Meet Hanan Abdalla Mohammed. She lives in Shagra village in Darfur, Sudan, and has six children. Hanan is involved in a World Food Programme (WFP) project to help women safely cook food for themselves and their families.
She is one of over 2 million women in Darfur reached under WFP’s Safe Access to Fuel and Energy programme, also known simply as SAFE.
Hanan receives training to make fuel-efficient cookstoves made partly of mud, plant tree seedlings, and make fire-fuel briquettes. Through this she can increase her own income while helping improve both people’s safety and the environment.
The stoves – along with briquettes that she makes as an alternative to firewood – mean that fewer women and children need to walk long distances to collect firewood in Darfur, a journey which had previously put them at risk of violence.

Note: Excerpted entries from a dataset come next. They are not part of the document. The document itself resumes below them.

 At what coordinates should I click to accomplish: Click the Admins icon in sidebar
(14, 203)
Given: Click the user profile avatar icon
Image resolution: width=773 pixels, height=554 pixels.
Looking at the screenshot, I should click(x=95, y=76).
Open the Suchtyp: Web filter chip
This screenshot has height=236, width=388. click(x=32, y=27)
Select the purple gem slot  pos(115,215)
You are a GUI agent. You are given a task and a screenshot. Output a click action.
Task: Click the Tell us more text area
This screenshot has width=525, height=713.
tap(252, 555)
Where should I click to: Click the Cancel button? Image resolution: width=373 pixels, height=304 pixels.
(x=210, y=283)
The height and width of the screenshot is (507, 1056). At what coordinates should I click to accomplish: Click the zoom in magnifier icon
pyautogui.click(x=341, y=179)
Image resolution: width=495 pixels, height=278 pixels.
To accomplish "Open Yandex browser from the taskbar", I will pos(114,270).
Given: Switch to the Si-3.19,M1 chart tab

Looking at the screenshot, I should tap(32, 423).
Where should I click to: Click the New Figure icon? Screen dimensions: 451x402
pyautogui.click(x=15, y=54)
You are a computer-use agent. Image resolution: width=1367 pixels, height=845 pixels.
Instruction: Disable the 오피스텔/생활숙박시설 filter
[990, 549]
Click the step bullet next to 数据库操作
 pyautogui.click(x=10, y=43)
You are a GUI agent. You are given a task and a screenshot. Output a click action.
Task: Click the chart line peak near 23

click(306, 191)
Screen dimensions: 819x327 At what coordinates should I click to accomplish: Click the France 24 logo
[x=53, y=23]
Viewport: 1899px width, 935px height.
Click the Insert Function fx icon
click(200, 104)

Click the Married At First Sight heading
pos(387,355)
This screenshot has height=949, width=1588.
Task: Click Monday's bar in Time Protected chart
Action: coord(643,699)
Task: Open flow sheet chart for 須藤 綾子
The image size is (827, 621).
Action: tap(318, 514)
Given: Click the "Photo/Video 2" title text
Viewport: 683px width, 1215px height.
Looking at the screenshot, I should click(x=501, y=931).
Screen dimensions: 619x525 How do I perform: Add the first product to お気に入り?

“Women in Shagra feel safer now,” says Hanan. “Before, we had to collect firewood far away. Women and girls can be raped even if they go just a few hundred metres outside the village.
“If they get pregnant their babies are ‘haram’ – meaning forbidden – and they will feel this stigma until they die. Now we go less often and also have alternatives to firewood because of the fire-fuel briquettes we are making ourselves.”
The stoves have other advantages over using an open fire. Burning large amounts of wood pollutes the environment, while women and children face health risks from smoke inhalation.
Strengthening community assets and moving people away from dependency on firewood are important elements of the programme. People grow tree seedlings to produce sustainable supplies of firewood in community forests, for example.
They also attend literacy classes and receive training in sustainable agricultural practices. For Hanan, the extra money she receives from selling stoves and briquettes allows her to hope for a better future for her family.
“It is often difficult to buy enough food. My husband is a farmer and his income depends on the rain each season, which is not always enough for our household,” says Hanan.
“With the fuel-efficient stoves and briquettes we learn to make, we can get more income. We sell them at the market and, with the extra money, we buy more and better food for our children as we can get a bigger variety.
“I now have big dreams for my children and hope they will become doctors, engineers and professors.”
WFP’s SAFE programmes have reached millions of people in 15 countries since 2009, including Burundi, Ethiopia, Haiti, Kenya, Sri Lanka and Uganda, as well as Sudan.
Between 2016 and 2020, WFP is aiming to widen SAFE programmes and to reach additional countries with energy-access concerns, in keeping with the Organization’s goal of reaching 10 million people by 2020.